Dokumen Sumber:
▬▬▬

FaktaPasundan.id – Garut : Sebuah surat yang ditujukan kepada Menteri Dalam Negeri terkait Perumda Air Minum Tirta Intan Garut belakangan ramai diperbincangkan. Isinya menuding adanya kejanggalan dalam penunjukan akuntan publik untuk mengaudit laporan keuangan tahun 2025. Surat itu seolah tampil heroik, mengatasnamakan kepentingan transparansi dan akuntabilitas.
Namun, ketika dicermati lebih dalam, surat tersebut justru rapuh. Tuduhan besar bahwa penunjukan akuntan publik tidak melalui proses pengadaan dilontarkan tanpa dilengkapi data faktual maupun dokumen resmi. Lantas angka pendapatan PDAM yang disebut mencapai Rp120 miliar per tahun pun hanya bersandar pada “informasi publik” dan “sumber internal” tanpa verifikasi. Dengan konstruksi seperti itu, wajar jika publik menilai surat ini bukan sebagai instrumen pengawasan, melainkan sekadar opini liar.
Padahal, aturan main sudah jelas. Peraturan Presiden Nomor 16 Tahun 2018 tentang Pengadaan Barang/Jasa Pemerintah, yang juga berlaku dengan penyesuaian pada BUMD, mengamanatkan prinsip dasar : efisien, efektif, transparan, bersaing, adil, dan akuntabel. Permendagri Nomor 118 Tahun 2018 tentang Rencana Bisnis, Anggaran, dan Kerja Sama BUMD bahkan menegaskan kewajiban BUMD untuk menjalankan prinsip good corporate governance (GCG). Jika memang ada pelanggaran, seharusnya pengaduan menyertakan bukti konkrit berupa dokumen kontrak, berita acara penunjukan, atau minimal pengumuman lelang yang bisa diverifikasi. Tanpa itu, tuduhan hanya akan berhenti sebagai retorika.

▬▬▬

Data yang Diberikan:
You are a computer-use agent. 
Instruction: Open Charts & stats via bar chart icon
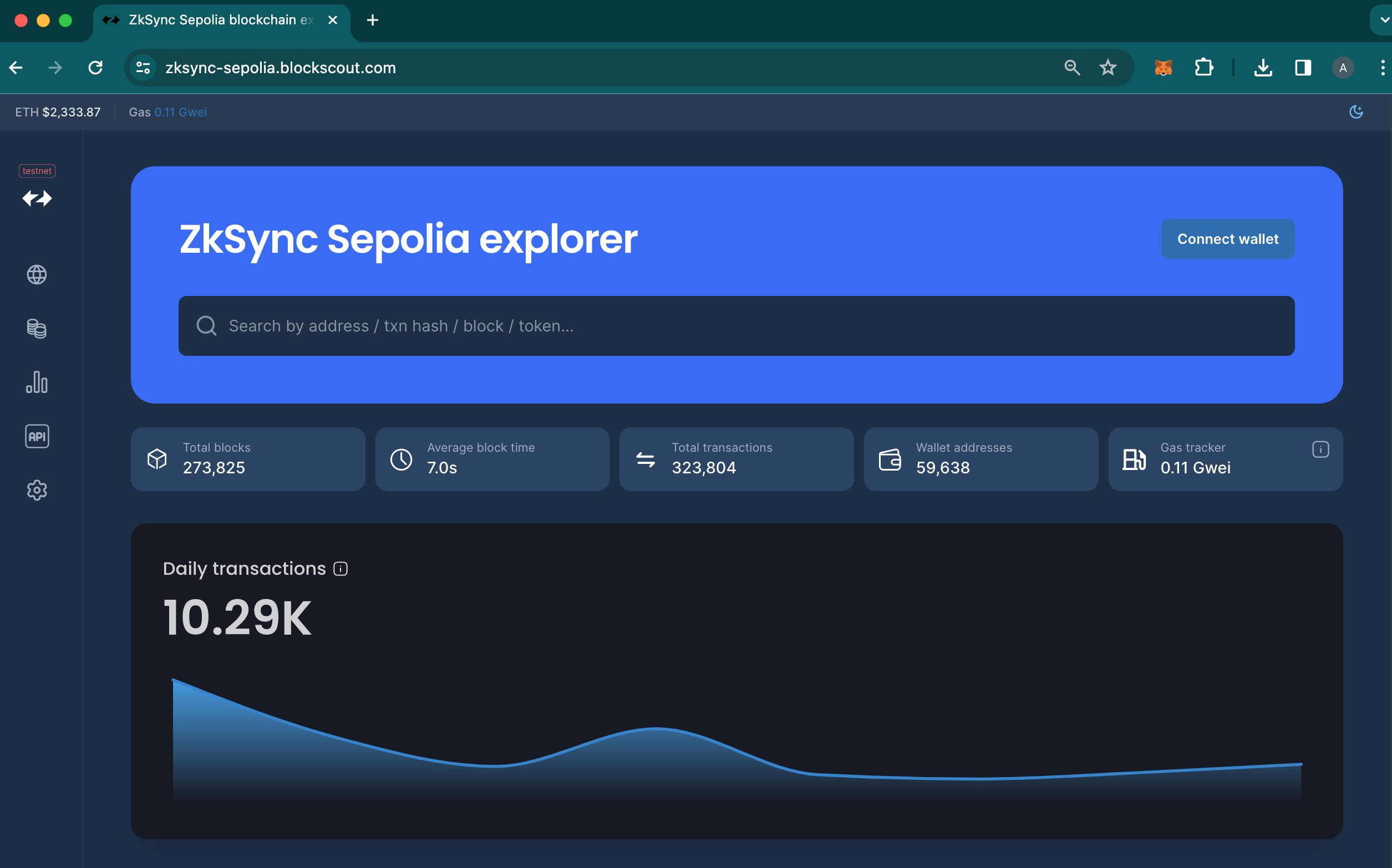[37, 382]
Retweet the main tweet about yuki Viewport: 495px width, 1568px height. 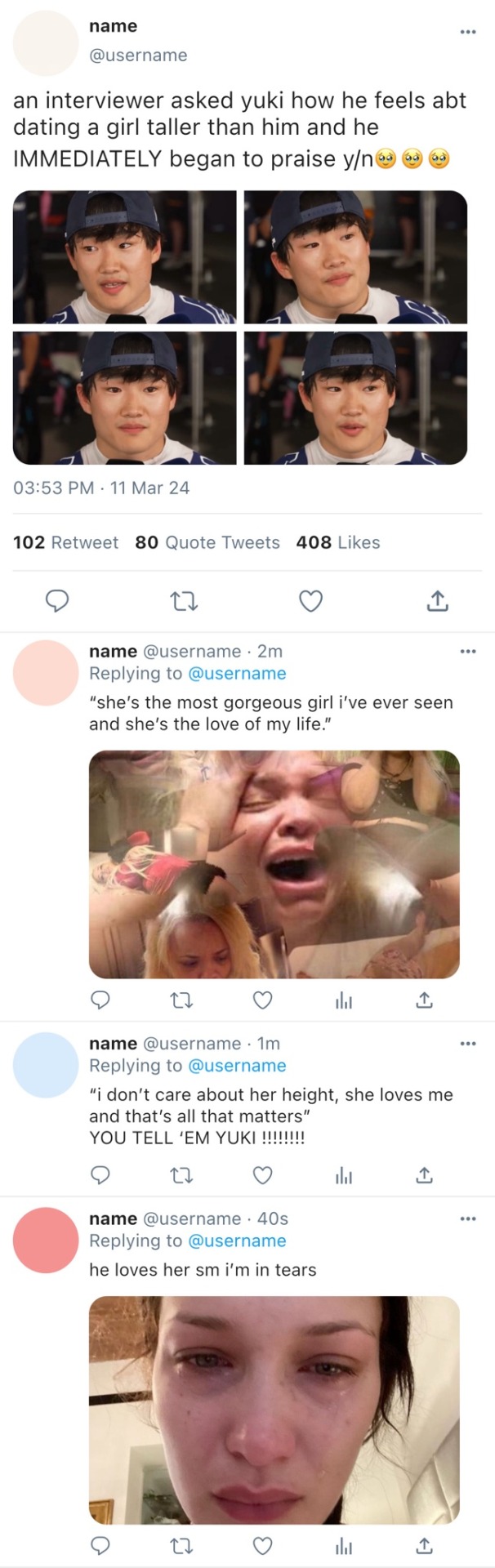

▬▬▬

Tugas untuk Diselesaikan:
a - Apakah tiap pernyataan berikut sesuai dengan artikel tentang Perumda Tirta Intan Garut? Jawab ya atau tidak untuk masing-masing, sertakan kutipan persis dari artikel yang menjadi penentunya.
(i) Surat yang diperbincangkan ditujukan kepada Menteri Dalam Negeri.
(ii) Audit yang dipersoalkan menyangkut laporan keuangan tahun 2024.
(iii) Angka pendapatan PDAM sebesar Rp120 miliar per tahun sudah diverifikasi.
b - Menurut artikel tentang Perumda Tirta Intan Garut, prinsip dasar apa saja yang diamanatkan Peraturan Presiden Nomor 16 Tahun 2018?

Jawaban Berurutan:
a -
(i) Ya: "Sebuah surat yang ditujukan kepada Menteri Dalam Negeri"
(ii) Tidak: "mengaudit laporan keuangan tahun 2025"
(iii) Tidak: "hanya bersandar pada “informasi publik” dan “sumber internal” tanpa verifikasi"

b - Efisien, efektif, transparan, bersaing, adil, dan akuntabel.